Task brief. How many lines in the entries below contain the string "code"? Reply with the count alone.

Records shown.

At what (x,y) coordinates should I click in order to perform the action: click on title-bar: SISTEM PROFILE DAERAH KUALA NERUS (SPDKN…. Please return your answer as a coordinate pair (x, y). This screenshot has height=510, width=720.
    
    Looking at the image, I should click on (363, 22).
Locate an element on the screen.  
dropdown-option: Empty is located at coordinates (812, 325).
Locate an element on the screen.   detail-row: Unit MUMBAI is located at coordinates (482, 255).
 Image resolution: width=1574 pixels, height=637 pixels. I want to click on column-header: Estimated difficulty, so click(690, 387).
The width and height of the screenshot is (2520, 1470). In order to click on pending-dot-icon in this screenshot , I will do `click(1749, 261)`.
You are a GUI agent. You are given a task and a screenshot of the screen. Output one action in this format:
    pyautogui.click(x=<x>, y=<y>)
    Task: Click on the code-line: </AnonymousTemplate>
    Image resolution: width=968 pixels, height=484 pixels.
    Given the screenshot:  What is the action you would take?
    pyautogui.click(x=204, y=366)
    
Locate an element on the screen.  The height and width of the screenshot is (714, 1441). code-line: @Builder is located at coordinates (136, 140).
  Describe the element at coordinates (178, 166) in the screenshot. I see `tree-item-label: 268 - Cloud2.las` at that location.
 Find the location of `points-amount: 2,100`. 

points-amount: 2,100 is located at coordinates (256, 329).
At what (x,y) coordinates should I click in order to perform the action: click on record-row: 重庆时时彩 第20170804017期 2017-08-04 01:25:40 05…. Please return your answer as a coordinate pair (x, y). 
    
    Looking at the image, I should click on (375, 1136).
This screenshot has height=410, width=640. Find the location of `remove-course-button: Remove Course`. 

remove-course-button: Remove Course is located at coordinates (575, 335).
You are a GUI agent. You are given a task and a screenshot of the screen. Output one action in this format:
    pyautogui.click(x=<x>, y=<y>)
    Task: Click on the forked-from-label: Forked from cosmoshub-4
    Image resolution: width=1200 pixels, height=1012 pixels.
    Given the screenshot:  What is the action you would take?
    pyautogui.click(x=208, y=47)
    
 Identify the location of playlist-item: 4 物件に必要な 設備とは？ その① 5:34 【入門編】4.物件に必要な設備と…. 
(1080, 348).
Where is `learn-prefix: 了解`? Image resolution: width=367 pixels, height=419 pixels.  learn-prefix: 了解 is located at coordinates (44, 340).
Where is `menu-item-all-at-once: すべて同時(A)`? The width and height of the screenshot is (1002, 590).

Task solution. 2